THE EXERCISE: Multiply every coordinate in the answers by 0.8 and round each result to the nearest whole number, rounding halves up, then write out all of these lines again, requests included.

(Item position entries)
+===+

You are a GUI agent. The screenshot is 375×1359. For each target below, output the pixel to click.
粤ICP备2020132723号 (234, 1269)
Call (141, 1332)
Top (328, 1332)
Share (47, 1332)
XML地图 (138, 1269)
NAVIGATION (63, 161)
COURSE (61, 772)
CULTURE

+===+

OUTPUT FOR THIS TASK:
You are a GUI agent. The screenshot is 375×1359. For each target below, output the pixel to click.
粤ICP备2020132723号 (187, 1015)
Call (113, 1066)
Top (262, 1066)
Share (38, 1066)
XML地图 (110, 1015)
NAVIGATION (50, 129)
COURSE (49, 618)
CULTURE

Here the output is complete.